T and B Lymphocyte Deficiency in Rag1-/- Mice Reduces Retinal Ganglion Cell Loss in Experimental Glaucoma

Abstract

Purpose: We previously demonstrated that passive transfer of lymphocytes from glaucomatous mice induces retinal ganglion cell (RGC) damage in recipient animals, suggesting a role for immune responses in the multifactorial pathophysiology of glaucoma. Here we evaluate whether absence of an adaptive immune response reduces RGC loss in glaucoma.

Methods: Elevated intraocular pressure (IOP) was induced in one eye of C57BL/6J (B6) or T- and B-cell-deficient Rag1-/- knockout mice. After 16 weeks RGC density was determined in both the induced and the normotensive contralateral eyes. Data were compared to mice having received injections of "empty" vector (controls). The number of extravascular CD3+ cells in the retinas was determined using FACS.

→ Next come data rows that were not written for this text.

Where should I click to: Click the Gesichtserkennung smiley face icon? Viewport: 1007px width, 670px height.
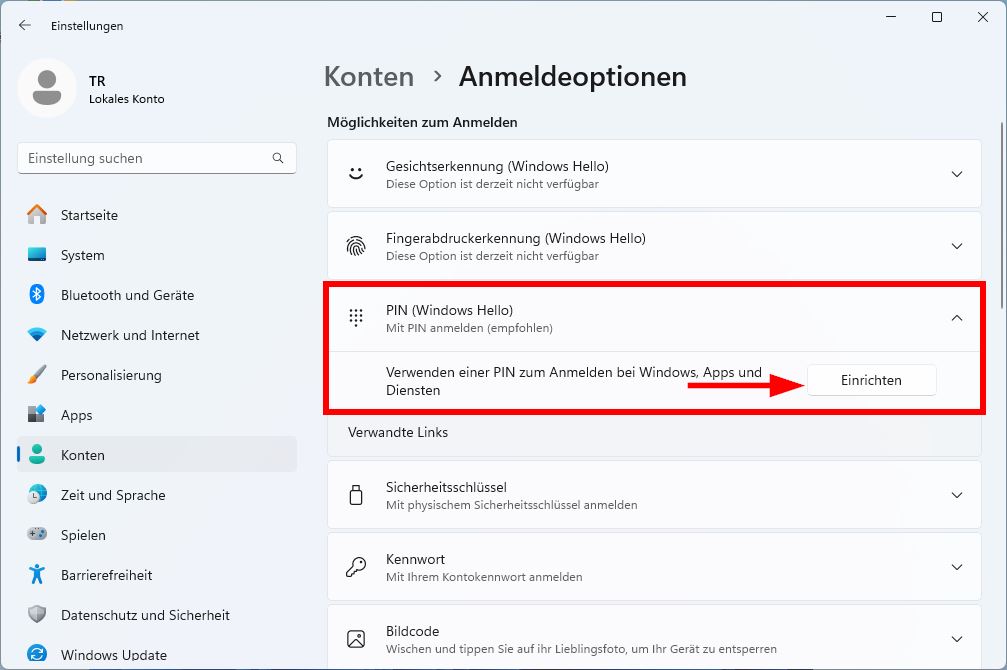coord(356,172)
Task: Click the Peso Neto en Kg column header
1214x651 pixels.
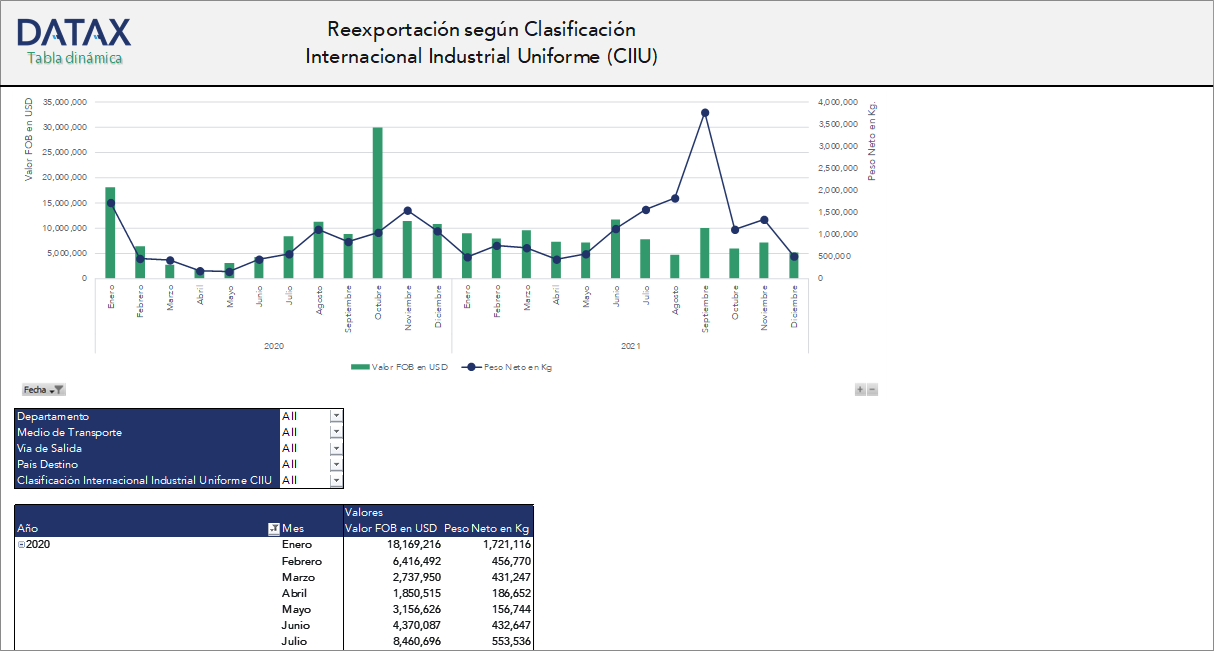Action: 487,527
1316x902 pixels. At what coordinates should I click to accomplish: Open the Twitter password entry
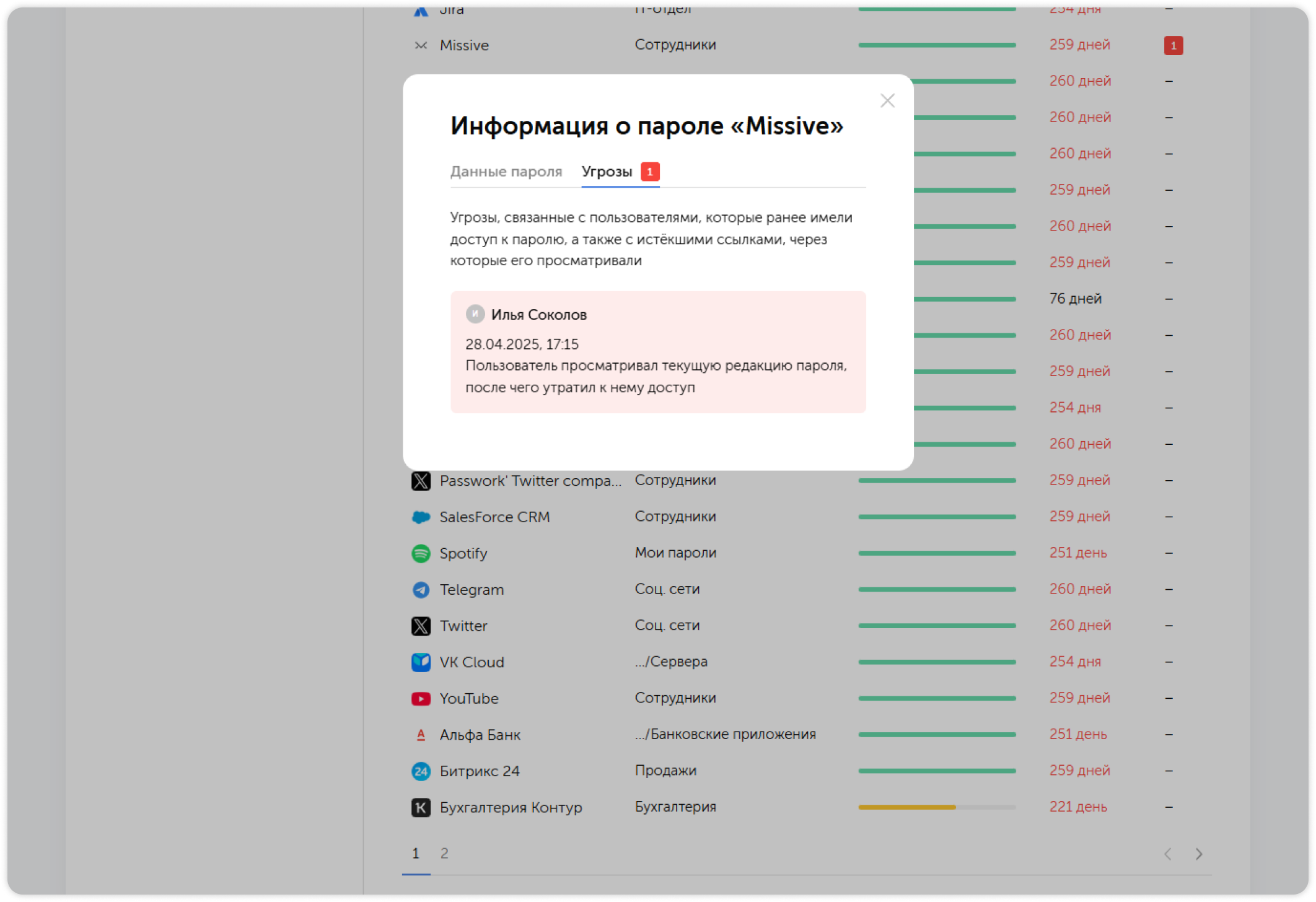coord(463,626)
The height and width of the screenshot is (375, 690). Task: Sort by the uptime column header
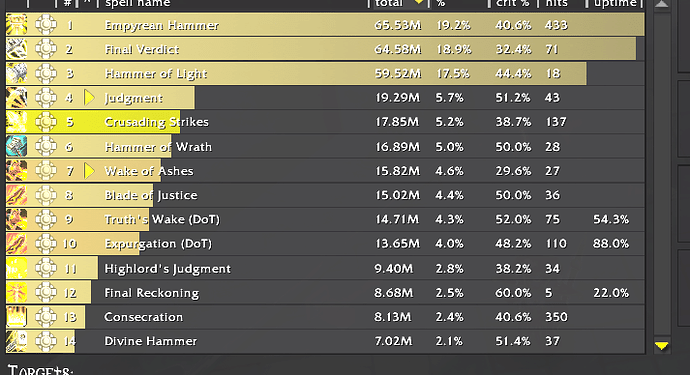[614, 4]

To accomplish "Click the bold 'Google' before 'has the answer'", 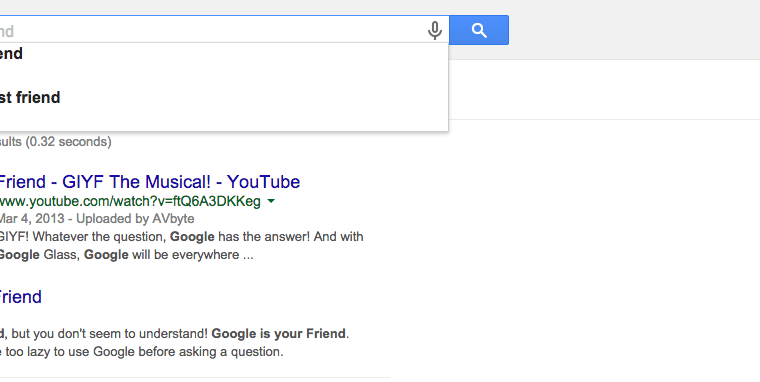I will 192,237.
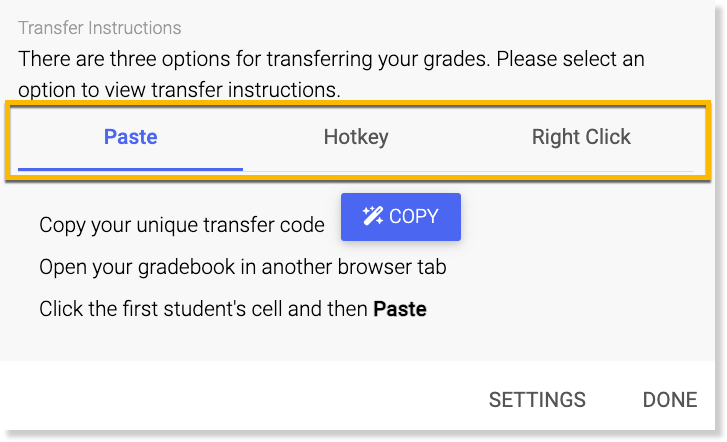Click the magic wand icon on COPY

pyautogui.click(x=373, y=216)
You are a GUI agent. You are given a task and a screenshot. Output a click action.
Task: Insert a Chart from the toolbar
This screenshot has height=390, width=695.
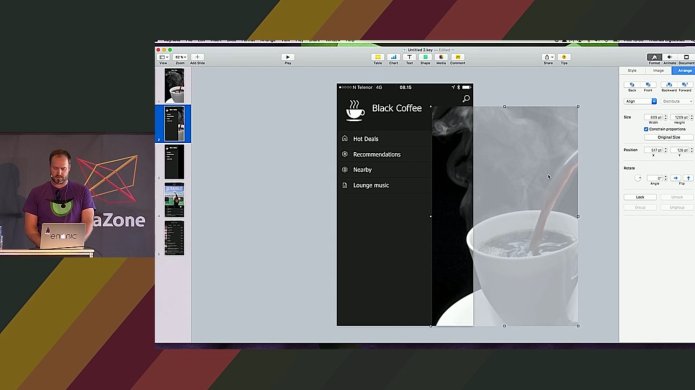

Results: Retinas of eyes with elevated IOP contain significantly more extravasated CD3+ cells than control retinas (46.0 vs. 27.1, P = 0.025). After 16 weeks of elevated IOP the average RGC density in B6 mice decreased by 20.7% (P = 1.9 × 10-4). In contrast, RGC loss in Rag1-/- eyes with elevated IOP was significantly lower (10.3%, P = 0.006 vs. B6). RGC loss was also observed in the contralateral eyes of B6 mice, despite the absence of elevated IOP in those eyes (10.1%; P = 0.008). In RAG1-/- loss in the contralateral eyes was minimal (3.1%) and significantly below that detected in B6 (P = 0.02).

Conclusions: Our findings demonstrate that T Rag1-/- mice are significantly protected from glaucomatous RGC loss. In this model, lymphocyte activity contributes to approximately half of all RGC loss in eyes with elevated IOP and to essentially all loss observed in normotensive contralateral eyes.

Figure 1.

IOP (mm Hg) in mice following injection of Ad5myoc into the anterior chamber of the left eye (OS). (A) Elevated IOP was only observed in injected eyes. (B) Summation of IOP over the experimental period was similar in injected eyes between the two groups of mice (area under the curve: AUC).

Figure 2.

RGC density in age-matched control eyes (hashed bars) in comparison to B6 eyes (white bars) and Rag1−/− eyes (gray bars) after 16 weeks of elevated IOP. Each dot represents one eye. Values are obtained in the retinal periphery, mid-periphery (Mid) and Centrally (Central). *: P < 0.05, **P < 0.01, ns = not significant, n = 15/group.

Figure 3.

RGC density in contralateral eyes in control mice (hashed bars), B6 (white bars), and Rag1−/− (gray bars). Each dot represents one eye. Values are obtained in the retinal periphery, mid-periphery (Mid) and centrally (Central). *: P < 0.05, **P < 0.01, ns = not significant, n = 15/group.

Figure 4.

Extravasation of T cells in the retina of C57BL/6J eight weeks after induction of elevated IOP. (A) The IOP profile of the mouse whose retinas are depicted in B and C demonstrates a modest elevation of IOP throughout the eight-week period. (B) Retinal wholemount of the injected eye (OS) indicating Brn3a positive RGC (red) and T-cell receptor–positive T-cells (TCR, green, arrows) in the retinal parenchyma. The unlabeled retinal vasculature is faintly visible. (C) Retinal wholemount of the contralateral eye (OD). In this particular eye no T-cell extravasation was apparent although, in the absence of heparin perfusion, TCR positive cells are present within the larger retinal vessels.